Maybe we’d look at ourselves the way we look at cholera-stricken people in past centuries who burned witches, pooped near their drinking water, and refused to wash their hands, and we’d be ashamed because it’s fine when you don’t know any better, but when you do it’s just stupidity, right? We could see that we’re still operating in this laughably narrow-minded anti-scientific way, sabotaging our own communities and our planet.

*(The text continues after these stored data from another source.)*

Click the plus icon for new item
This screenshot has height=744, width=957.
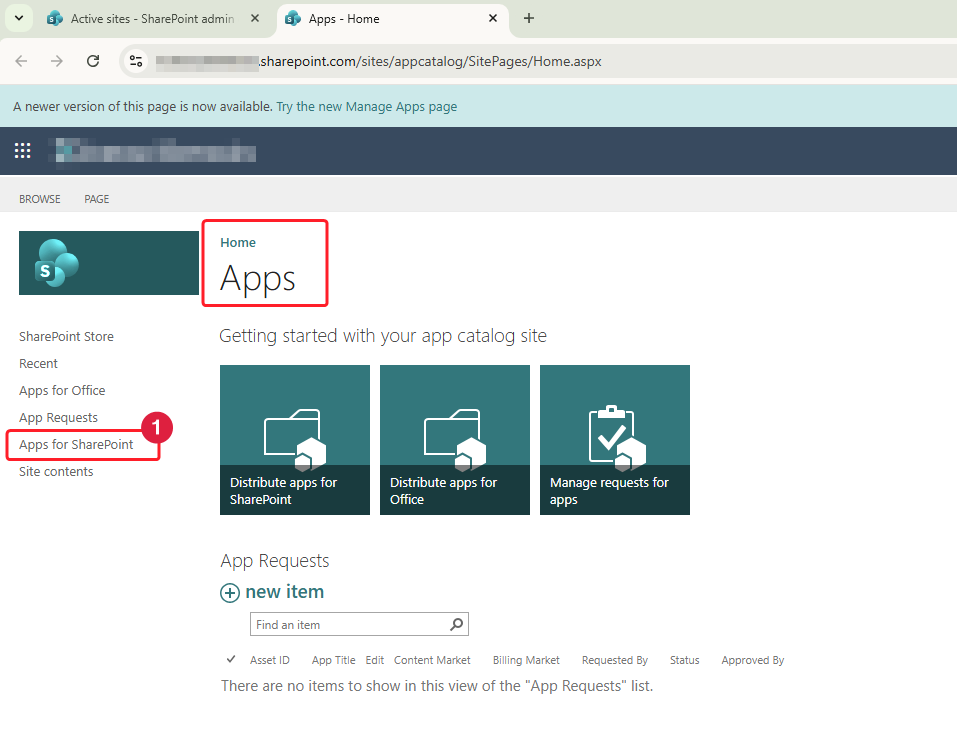[230, 593]
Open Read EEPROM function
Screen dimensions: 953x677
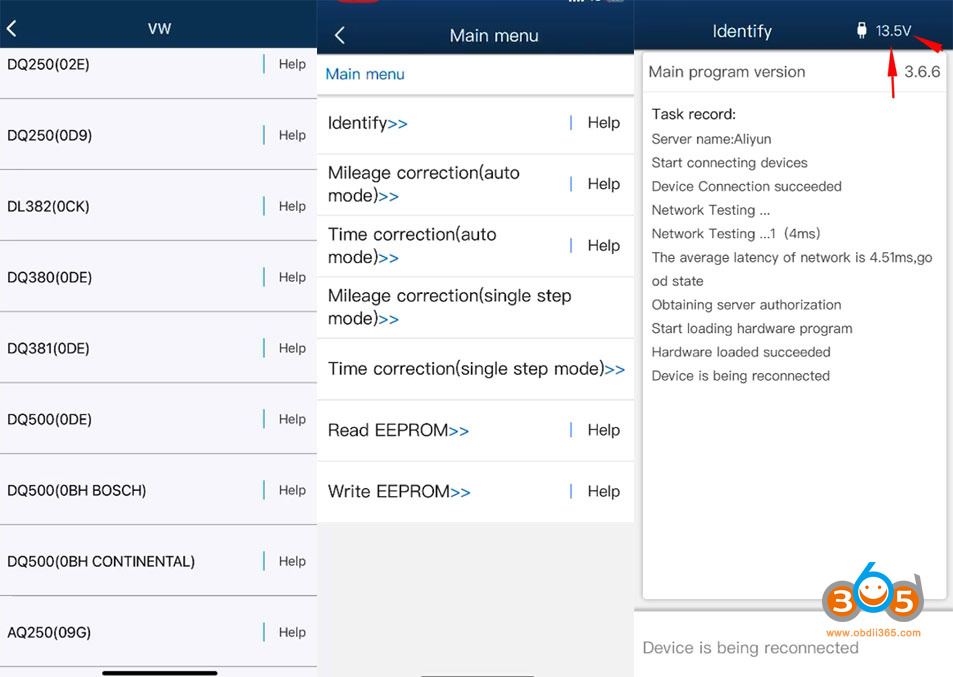(x=398, y=430)
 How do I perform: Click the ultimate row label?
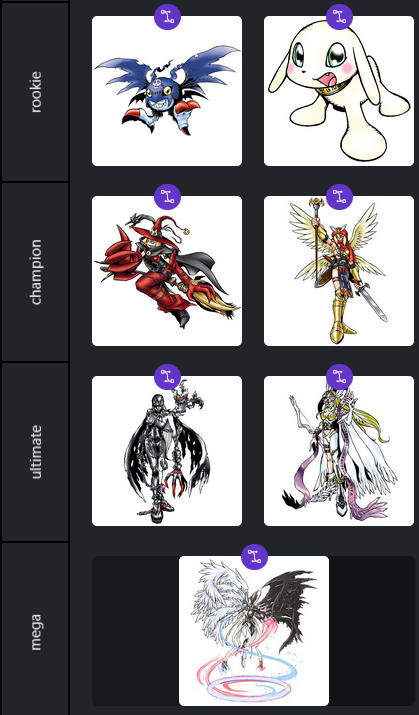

Look, even in my most hopeful daydreams, I imagine that we’d have our ignorant ruling class and their pundits preaching about preserving “our sacred way of life,” which is essentially manufacturing poverty and oppression for any being lower on the hierarchy, digging up oil and belching climate-changing gasses into the sky; but I do have this belief, perhaps naive after four years of this awful administration, that there are some self-interested human leaders who can be shamed or socially pressured into appropriate behavior. Some leaders still have a conscience, right? Somewhere, even scoundrels want to be *perceived* as virtuous?

And since they seem to have become immune to garden-variety human shaming, I’m hoping maybe *extraterrestrial* shaming would make them at least pretend to give a rip about other people. A science-fiction version of the End Times, you know: “Jesus is coming — look busy.”

Then again, I’ve lived in Alabama for most of my life, so I know it’s possible that the citizens of Earth might decide to be *proud* of living in the Alabama of the Galaxy, proud of living in our own filth and boasting about the way we create suffering for ourselves. “We dare defend our right to ruin our planet.”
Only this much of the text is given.